Los administradores sociales continuaran representado a la sociedad pero supervisados por la Administración Concursal. Si se trata de suspensión de las facultades del órgano de administración, éstas pasaran a ser ejercidas por la Administración Concursal.

Efectos sobre los acreedores

Nos limitaremos en este articulo a enumerar alguno de los mas relevantes, remitiendo al lector a los artículos 49 y siguientes de la Ley Concursal para una pormenorización de los mismos.

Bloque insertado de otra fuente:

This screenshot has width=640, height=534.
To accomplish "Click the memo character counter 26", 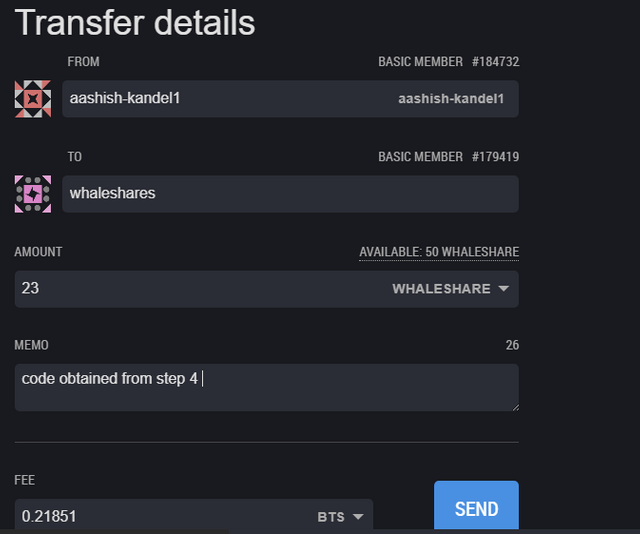I will pos(512,345).
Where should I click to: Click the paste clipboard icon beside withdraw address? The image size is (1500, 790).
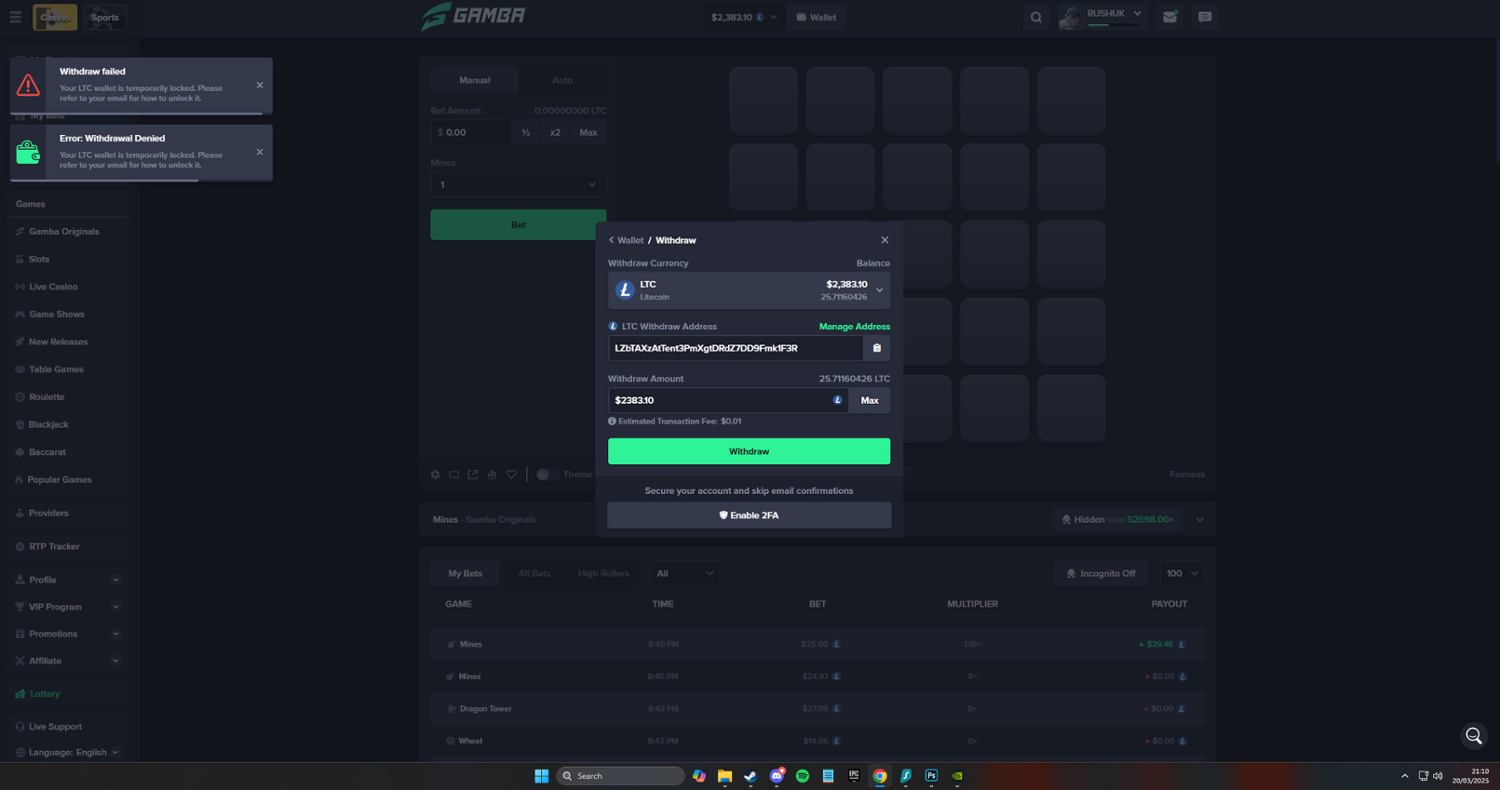[877, 348]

La declaración de concurso produce el efecto de integrar a todos los acreedores dentro de la denominada masa pasiva del concurso.
 
Los jueces del orden civil y del orden social no admitirán las demandas que se interpongan de las que deba conocer el juez del concurso y de admitirse , carecerán de toda validez y deberán ser archivadas.
 
Sin embargo, aquellas demandas interpuestas antes de la declaración de concurso, continuaran tramitándose hasta la declaración de firmeza de la sentencia que ponga fin al procedimiento, que vincularan al juez del concurso quien deberá darles el tratamiento concursal que corresponda.
 
El concursado, en caso de intervención de sus facultades de administración y disposición, podrá comparecer en juicio activa o pasivamente, pero deberá contar con la intervención de la administración Concursal para aquellas demandas que tengan transcendencia sobre su patrimonio. En caso de suspensión de tales facultades, corresponderá a la Administración Concursal la legitimación para el ejercicio de acciones de índole no personal.
 
De gran transcendencia es el efecto sobre las ejecuciones singulares dirigidas contra el deudor común: no podrán iniciarse ejecuciones, tanto las de orden civil como administrativo, contra el patrimonio del concursado, si bien podrán continuarse las emanadas de procedimientos administrativos en las que ya se hubiera dictado diligencia de embargo y en las de carácter laboral que ya tuvieran trabado embargo sobre bienes del deudor, siempre que estos no resulten necesarios para la continuación de la actividad empresaria o profesional del deudor. Las que se hubieran iniciado con anterioridad a la declaración de concurso, fuera de estos supuestos, quedaran suspendidas, sin perjuicio de su tratamiento concursal. También podrá el juez del concurso, a instancia de la Administración Concursal, levantar y cancelar los embargos trabados si dificultan gravemente la actividad empresarial o profesional. Se exceptúan de este supuesto los embargos administrativos.
 
Las ejecuciones de garantías reales (hipoteca y prenda) sobre bienes del deudor que resulten ser necesarios para la continuación de su actividad no podrán ser ejercitadas hasta que se apruebe un convenio o hasta que transcurra un año desde la declaración de concurso sin que se hubiera producido la apertura de la fase de liquidación. Las que se inicien o reanuden durante la tramitación del concurso se someterán a la jurisdicción de este que acordara su tramitación en pieza separada. No podrán iniciarse estas acciones una vez abierta la fase de liquidación, perdiendo su titular, su derecho a la ejecución separada. Las que se reanúdense acumularan igualmente al proceso concursal como pieza separada.